## 課題文
# # # #
自民党は郵政法案に反対した全議員の選挙区に対抗馬を立てようとしている。
広島6区、反対派の急先鋒、亀井静香氏の選挙区にあのライブドアの社長堀江氏が無所属で立つことになった。無所属でたつのは、自民党との会談で「自民党から立つにはライブドア社長をやめてくれ。」と要請され、断ったからだそうだ。
「彼もしょうのない奴だ、落ちてしまえばいい。」「あの人は何をやりたいのかねえ。」「まじめにやる気があるの。選挙民をバカにしている。」「刺客なんでしょ、でも自民党じゃないから忍者?」「オカネがあれば何でもやっていいってもんじゃない。」
いろいろ世間はうるさい。確かにこの人の立候補は違和感を感じさせる。
けれど私はこの事件は、選挙や議員のありかたを問いかけているように見える。
第一は国会議員は専業でなければいけないのか。社長や、タレントや、弁護士や、医者や、そんな人たちが選ばれるとき、本業とのかかわりをどう考えるべきか。また本業優先で国会議員の仕事はアルバイトくらいに考えてもいいのか。
「片手間で出来るほどの仕事じゃありません。」といきり立つ向きもいるようだが、大臣にならない限り、法的に兼業は認められているのだそうだ。
本来政治は、でたい人は誰でも参加できるのがスジで、今のように主流であるサラリーマンはとんでもない、新しい候補は高級官僚、市会議員や落選組、医者、弁護士など自由業者に限定されている様子に見えるのはおかしい、とも言える。
ただ兼業者は、本来は参議院で出馬すべきなのかもしれぬ。参議院はどうも日本の場合、役割がはっきりしない。貴族や金持ちで参議院を形成するなら言ってみれば国のスポンサーの意見を聞く、ということで意味もあろうが・・・・。参議院は衆議院のご意見番、時々チェック屋と考えるなら片手間代議士にはうってつけと思うからだ。
第二は有権者は、議員を日本のために選ぶべきか、あるいは自分や自分の地域、属している団体のために選ぶべきか。同時に選ばれる方は選んだ人たちに何の責任も負わないでいいか、つまり地元に利益還元など考えないでいいのか?
# # # #
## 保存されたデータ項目
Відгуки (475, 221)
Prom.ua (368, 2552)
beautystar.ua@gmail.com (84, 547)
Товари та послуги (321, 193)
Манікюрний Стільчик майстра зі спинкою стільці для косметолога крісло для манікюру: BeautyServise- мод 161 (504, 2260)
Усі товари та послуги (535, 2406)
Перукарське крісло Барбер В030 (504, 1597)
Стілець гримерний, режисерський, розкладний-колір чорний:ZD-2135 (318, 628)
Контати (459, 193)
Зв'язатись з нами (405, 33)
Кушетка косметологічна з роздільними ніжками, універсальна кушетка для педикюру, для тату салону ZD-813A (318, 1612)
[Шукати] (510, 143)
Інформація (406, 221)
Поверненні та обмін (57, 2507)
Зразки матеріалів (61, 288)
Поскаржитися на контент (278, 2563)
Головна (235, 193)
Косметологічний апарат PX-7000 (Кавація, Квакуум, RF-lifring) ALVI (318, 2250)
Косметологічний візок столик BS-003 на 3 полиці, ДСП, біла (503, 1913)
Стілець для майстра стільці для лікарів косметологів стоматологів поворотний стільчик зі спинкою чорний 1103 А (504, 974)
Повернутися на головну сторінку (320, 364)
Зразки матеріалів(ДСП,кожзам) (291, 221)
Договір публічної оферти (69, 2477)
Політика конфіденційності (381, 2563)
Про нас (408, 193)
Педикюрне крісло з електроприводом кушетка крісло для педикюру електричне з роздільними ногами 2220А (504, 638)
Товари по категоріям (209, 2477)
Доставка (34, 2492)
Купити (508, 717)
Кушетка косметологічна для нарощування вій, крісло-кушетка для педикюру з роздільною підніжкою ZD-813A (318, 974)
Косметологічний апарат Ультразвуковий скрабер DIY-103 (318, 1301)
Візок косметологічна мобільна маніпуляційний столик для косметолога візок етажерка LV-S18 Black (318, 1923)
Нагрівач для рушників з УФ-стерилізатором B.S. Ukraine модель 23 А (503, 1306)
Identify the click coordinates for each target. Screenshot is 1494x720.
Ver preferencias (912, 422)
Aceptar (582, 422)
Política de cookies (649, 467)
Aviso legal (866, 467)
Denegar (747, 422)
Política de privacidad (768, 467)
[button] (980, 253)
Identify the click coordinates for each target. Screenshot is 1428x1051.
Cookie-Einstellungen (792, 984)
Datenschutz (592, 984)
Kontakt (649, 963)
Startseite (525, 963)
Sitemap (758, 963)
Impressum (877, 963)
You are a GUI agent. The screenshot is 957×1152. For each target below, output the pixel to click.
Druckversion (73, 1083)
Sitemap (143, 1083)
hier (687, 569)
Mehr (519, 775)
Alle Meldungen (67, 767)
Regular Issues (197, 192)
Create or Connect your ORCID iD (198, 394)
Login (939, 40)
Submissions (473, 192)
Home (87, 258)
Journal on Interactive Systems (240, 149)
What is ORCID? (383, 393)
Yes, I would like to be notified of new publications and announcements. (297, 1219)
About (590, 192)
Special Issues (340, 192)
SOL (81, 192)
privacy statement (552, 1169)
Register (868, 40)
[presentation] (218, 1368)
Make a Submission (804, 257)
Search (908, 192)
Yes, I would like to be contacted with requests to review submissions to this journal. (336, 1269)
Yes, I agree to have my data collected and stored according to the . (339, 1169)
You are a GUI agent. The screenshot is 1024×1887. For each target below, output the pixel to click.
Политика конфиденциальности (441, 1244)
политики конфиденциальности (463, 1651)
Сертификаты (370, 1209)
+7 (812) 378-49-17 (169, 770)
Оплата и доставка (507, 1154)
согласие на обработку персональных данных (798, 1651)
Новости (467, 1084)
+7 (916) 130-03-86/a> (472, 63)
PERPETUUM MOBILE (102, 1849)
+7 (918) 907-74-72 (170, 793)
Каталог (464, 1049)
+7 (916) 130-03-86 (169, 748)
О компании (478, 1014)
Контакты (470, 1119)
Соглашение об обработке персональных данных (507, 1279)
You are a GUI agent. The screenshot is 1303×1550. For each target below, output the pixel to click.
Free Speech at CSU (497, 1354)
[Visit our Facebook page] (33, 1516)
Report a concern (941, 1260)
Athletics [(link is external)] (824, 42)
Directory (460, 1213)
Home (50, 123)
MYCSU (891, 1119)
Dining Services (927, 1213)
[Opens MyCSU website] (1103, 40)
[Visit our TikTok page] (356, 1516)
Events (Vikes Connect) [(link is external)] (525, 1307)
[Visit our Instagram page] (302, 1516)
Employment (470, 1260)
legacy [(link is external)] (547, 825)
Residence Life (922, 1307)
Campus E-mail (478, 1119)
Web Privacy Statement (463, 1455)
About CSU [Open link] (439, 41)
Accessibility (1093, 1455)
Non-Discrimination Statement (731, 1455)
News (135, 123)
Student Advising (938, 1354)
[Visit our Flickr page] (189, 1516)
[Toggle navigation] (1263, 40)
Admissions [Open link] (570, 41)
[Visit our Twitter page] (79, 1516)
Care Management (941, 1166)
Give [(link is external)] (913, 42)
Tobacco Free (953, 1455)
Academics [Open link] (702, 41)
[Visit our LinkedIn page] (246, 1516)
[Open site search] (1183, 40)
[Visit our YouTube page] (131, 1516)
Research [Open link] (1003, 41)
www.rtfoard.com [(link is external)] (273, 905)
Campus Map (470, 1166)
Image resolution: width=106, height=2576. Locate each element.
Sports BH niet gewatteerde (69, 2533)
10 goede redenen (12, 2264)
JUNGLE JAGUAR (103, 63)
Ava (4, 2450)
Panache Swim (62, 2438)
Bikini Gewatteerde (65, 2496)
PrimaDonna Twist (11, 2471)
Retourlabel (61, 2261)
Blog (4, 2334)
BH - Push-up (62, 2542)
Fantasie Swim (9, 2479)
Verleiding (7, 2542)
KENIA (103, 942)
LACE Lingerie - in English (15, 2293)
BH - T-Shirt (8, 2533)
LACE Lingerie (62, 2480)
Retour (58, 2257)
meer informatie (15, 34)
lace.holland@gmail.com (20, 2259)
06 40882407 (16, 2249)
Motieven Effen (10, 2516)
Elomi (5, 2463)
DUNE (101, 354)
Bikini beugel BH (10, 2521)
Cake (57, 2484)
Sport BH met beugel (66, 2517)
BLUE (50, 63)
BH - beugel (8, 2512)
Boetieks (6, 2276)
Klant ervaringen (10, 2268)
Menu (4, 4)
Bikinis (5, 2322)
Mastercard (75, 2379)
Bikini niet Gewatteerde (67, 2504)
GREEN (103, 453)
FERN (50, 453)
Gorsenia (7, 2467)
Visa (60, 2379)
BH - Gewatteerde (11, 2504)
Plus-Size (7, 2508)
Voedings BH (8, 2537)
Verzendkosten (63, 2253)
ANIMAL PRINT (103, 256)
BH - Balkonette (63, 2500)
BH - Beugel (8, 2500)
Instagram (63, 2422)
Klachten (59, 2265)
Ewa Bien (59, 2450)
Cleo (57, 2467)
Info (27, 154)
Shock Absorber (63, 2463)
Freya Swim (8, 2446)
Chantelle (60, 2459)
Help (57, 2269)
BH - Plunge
# # # #
## 求める作業 1
堀江氏の立候補をめぐる文章から、「自民党は郵政法案に反対した全議員の選挙区に対抗馬を立てようとしている。」を含む語句で始まり「っていいってもんじゃない。」」で終わる部分を、一字も変えずに書き写せ。
## 求める作業 2
堀江氏の立候補をめぐる文章の最後の文に続けて、その先を書き継げ。
一覧は、堀江氏の立候補をめぐる文章とは別の資料である。

## 解答欄 1
自民党は郵政法案に反対した全議員の選挙区に対抗馬を立てようとしている。
広島6区、反対派の急先鋒、亀井静香氏の選挙区にあのライブドアの社長堀江氏が無所属で立つことになった。無所属でたつのは、自民党との会談で「自民党から立つにはライブドア社長をやめてくれ。」と要請され、断ったからだそうだ。
「彼もしょうのない奴だ、落ちてしまえばいい。」「あの人は何をやりたいのかねえ。」「まじめにやる気があるの。選挙民をバカにしている。」「刺客なんでしょ、でも自民党じゃないから忍者?」「オカネがあれば何でもやっていいってもんじゃない。」

## 解答欄 2
今度の郵政問題も本質的にはそこのような気がする。理由をあげるけれど、反対派の言っていること結局郵政関係者への利益誘導ではないか、とうつる。ホリエモンが通ったからと言って広島6区に利益があるとは思えない。旧来の政治手法との差ははっきりしすぎている。しかしそれでも票を入れようとする人がいるならそれはそれでいい。
最後に私はホリエモンは通っても通らなくてもいいと思っている。多分ホリエモン自身もそうだろう。落ちたってライブドアの宣伝と考えれば安いものだ。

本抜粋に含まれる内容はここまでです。